LIFE CYCLE OF A JELLYFISH

 

 

 

embryo —> planula —> scyphistoma —> medusa —> gametes —> embryo

 

 

 

Class Cubozoa

 

Cubozoans are also known as box jellyfish, because in transverse section the bells appear to be square. Tentacles are located

at the corners of the square umbrella margin, and the base of each tentacle is distinctively flattened. The edge of the umbrella

turns inward to form a rim called a velarium, much like the velum of hydromedusae.

 

Cubozoans are considered by some to be a subclass of Scyphozoa. Effective predators and strong swimmers, they feed mostly

on fish. Their nematocysts are especially potent, sometimes resulting in the death of unfortunate human swimmers who

encounter them.

 

 

 

 

Class Anthozoa

 

The Class Anthozoa includes a variety of animals that have polyps with a flower-like appearance. In these forms, the

gastrovascular cavity is large. It is divided by walls or septa, which arise as folds from the body wall. These folds, along with

the mouth and pharynx, are usually arranged in a biradially symmetric pattern.

 

Anthozoans include sea anemones, a variety of corals, sea fans, and sea pens. Sea anemones are carnivorous polyps that are

quite large, ranging up to 200mm in length. They tend to be brightly colored. Most species live in warm water. They feed on

fishes, which are caught by means of the numerous nematocysts in their tentacles. These animals are known for their symbionts. 

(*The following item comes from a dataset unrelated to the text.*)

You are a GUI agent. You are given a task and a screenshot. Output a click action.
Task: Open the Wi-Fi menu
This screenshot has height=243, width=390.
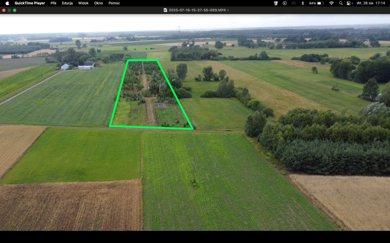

These include species of fish that actually live among the tentacles of large anemones, somehow avoiding lethal contact with the

nematocysts. Other anemones have unicellular algae living within their tissues, from which they probably derive some nutrition.

Yet others have a symbiotic relationship with hermit crabs, which gather up the anemones and place them on the snail shells that

the crabs occupy. The anemones benefit from food particles dropped by the crab, and the crab gains protection from predators due

to the presence of the nematocyst-laden anemones.

 

The Class Anthozoa also includes many kinds of corals, including many reef-building species. Reefs are formed by the

calcareous skeletons of many generations of coral polyps. The polyps inhabit only the surface of the reefs. These reefs are

among the most productive environments of the world, housing thousands of species of fish and invertebrates, not to mention

plants and protists. Like some anemones, corals are inhabited by symbiotic algae called zooxanthellae. These photosynthetic

algae are essential for the coral, and corals generally do not live at depths to which light does not penetrate.